Data for processing:
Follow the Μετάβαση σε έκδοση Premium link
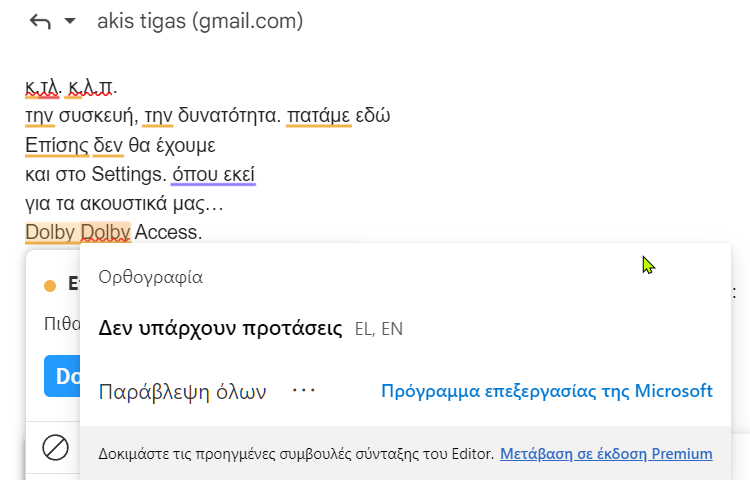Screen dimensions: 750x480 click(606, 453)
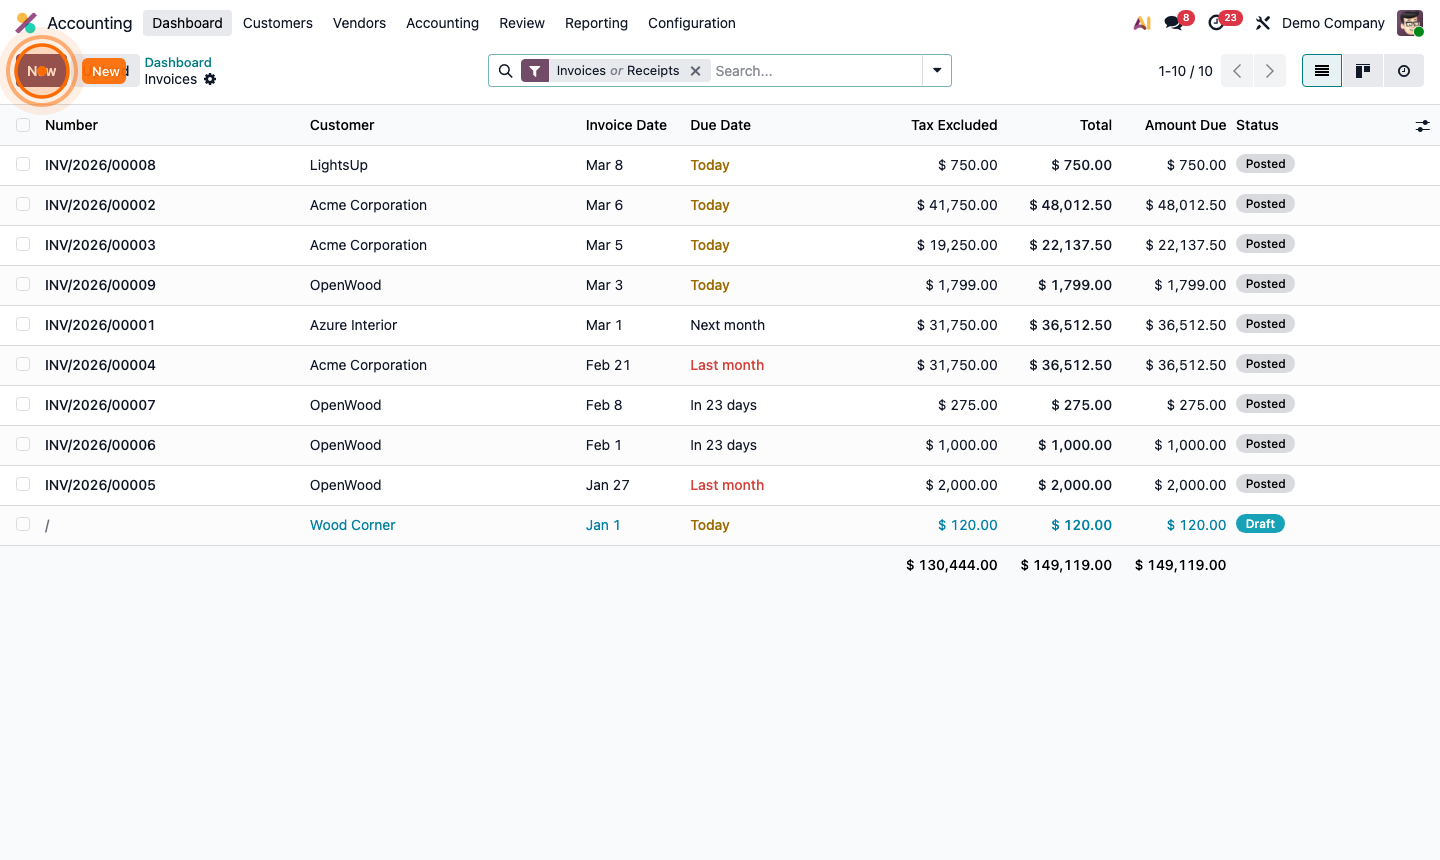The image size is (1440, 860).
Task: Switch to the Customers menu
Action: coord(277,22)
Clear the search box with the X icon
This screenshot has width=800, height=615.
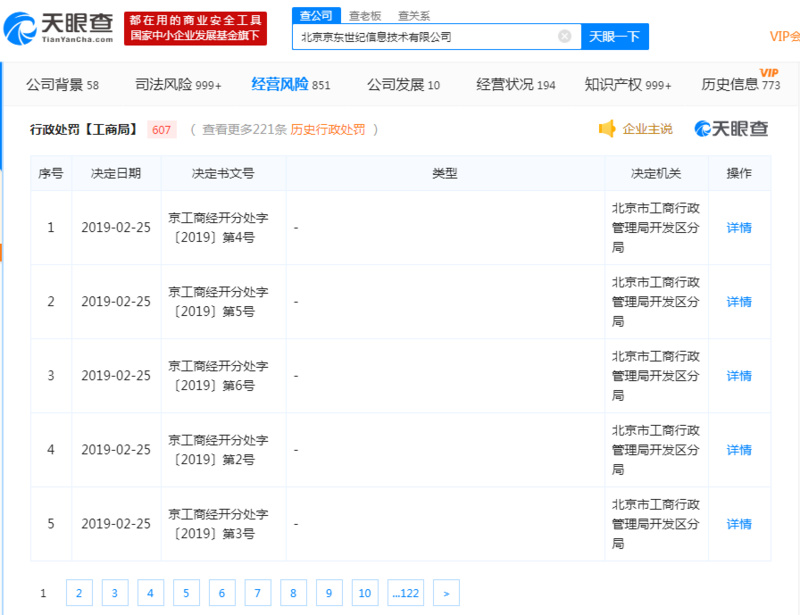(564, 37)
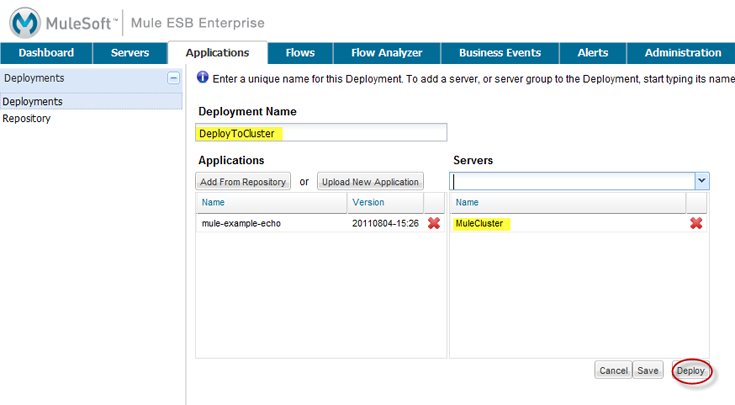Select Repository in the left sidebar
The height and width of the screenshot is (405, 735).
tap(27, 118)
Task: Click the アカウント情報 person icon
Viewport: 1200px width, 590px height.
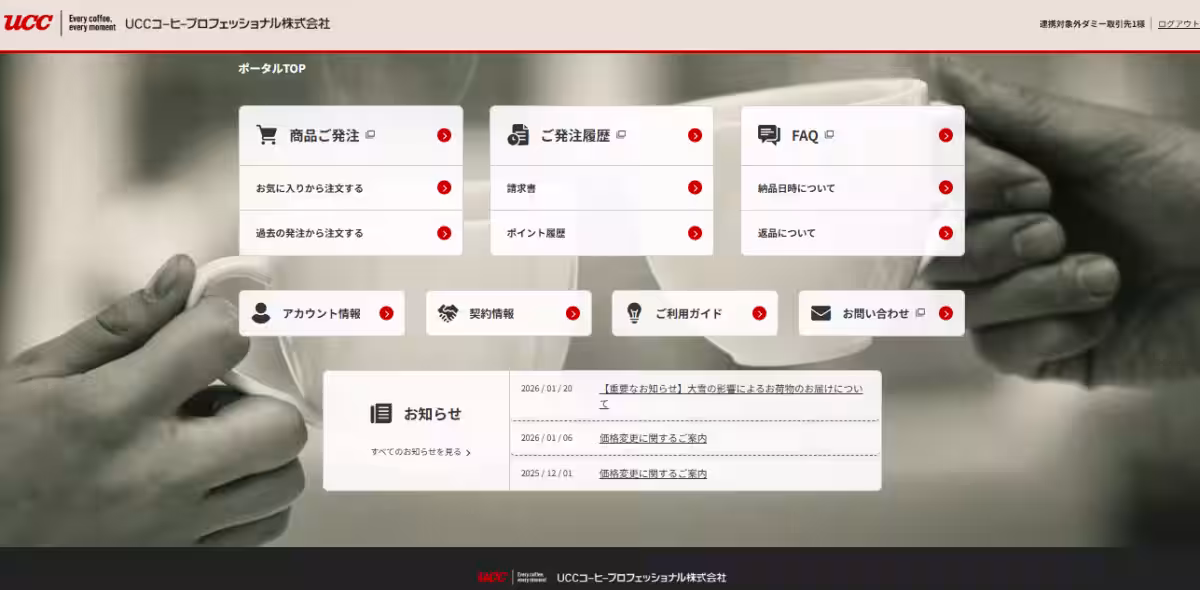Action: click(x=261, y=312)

--

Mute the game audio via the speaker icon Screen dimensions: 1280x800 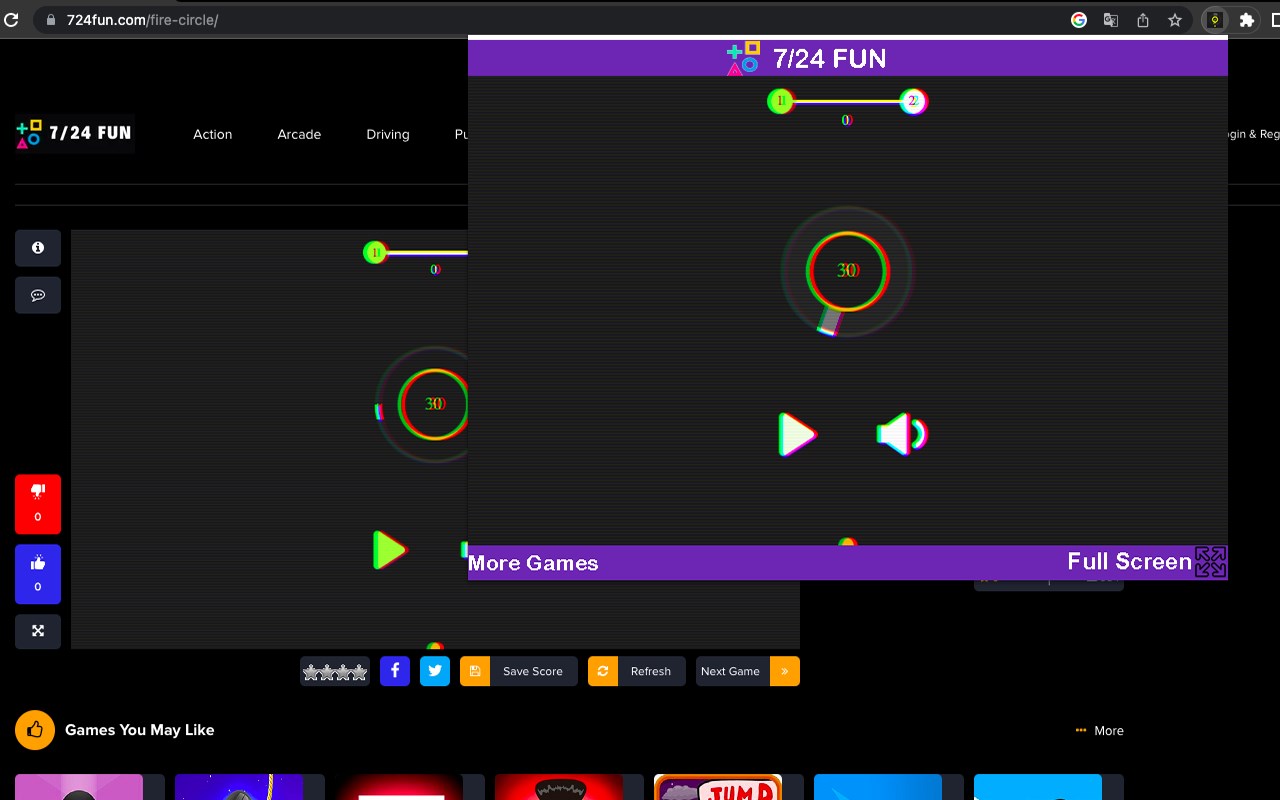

What to produce:
In the data above, the stretch from the line with "Clear the search box with the X icon" through the line with "Task: Click the アカウント情報 person icon" is to be returned exactly, minus any pictures.

Response for this exercise:
Clear the search box with the X icon
This screenshot has width=800, height=615.
(564, 37)
Select Repository in the left sidebar
The height and width of the screenshot is (405, 735).
tap(27, 118)
Task: Click the アカウント情報 person icon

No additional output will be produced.